» DIRECTIONS: Start at the line holding "(placeholder) (69, 2415)". Write out that line and each one after it to the end of the data, unchanged.

[Saved data entries]

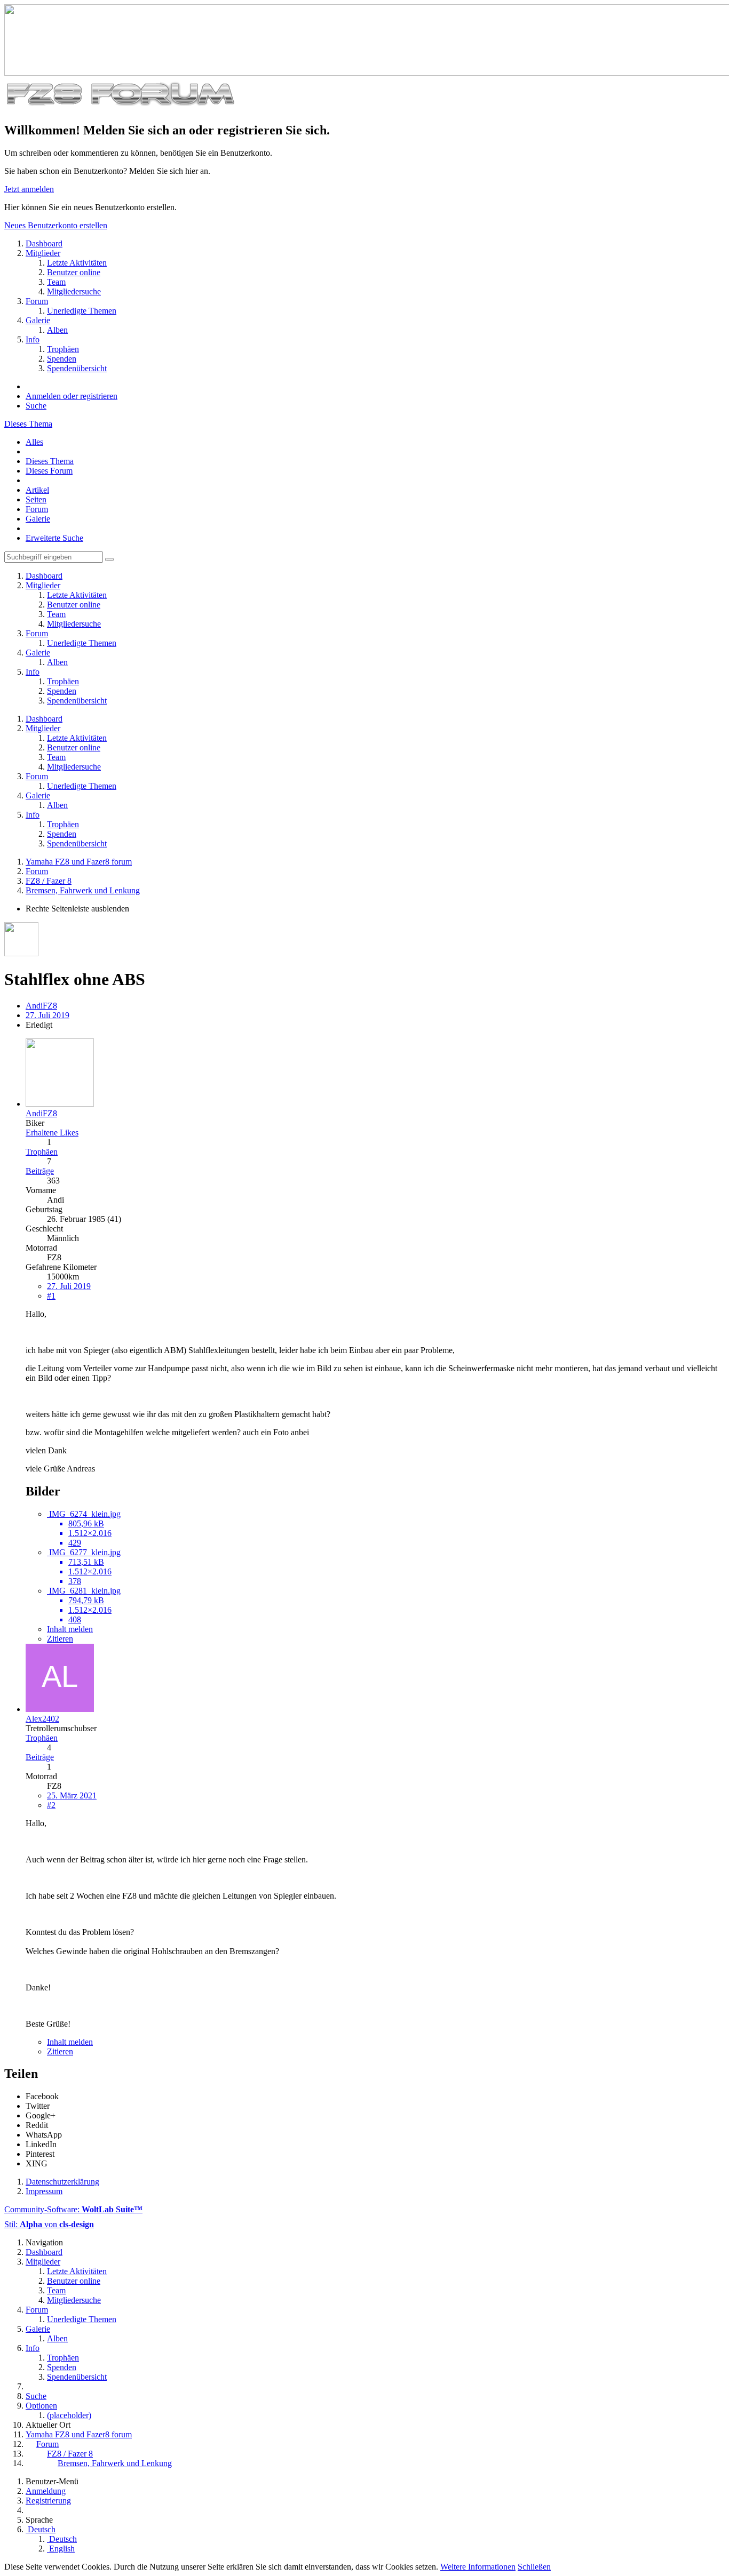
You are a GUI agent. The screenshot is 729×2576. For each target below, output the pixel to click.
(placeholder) (69, 2415)
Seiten (36, 499)
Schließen (534, 2566)
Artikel (37, 489)
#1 (51, 1295)
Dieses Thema (28, 423)
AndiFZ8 (41, 1005)
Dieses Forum (49, 470)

» EXPECTED OUTPUT:
(placeholder) (69, 2415)
Seiten (36, 499)
Schließen (534, 2566)
Artikel (37, 489)
#1 (51, 1295)
Dieses Thema (28, 423)
AndiFZ8 (41, 1005)
Dieses Forum (49, 470)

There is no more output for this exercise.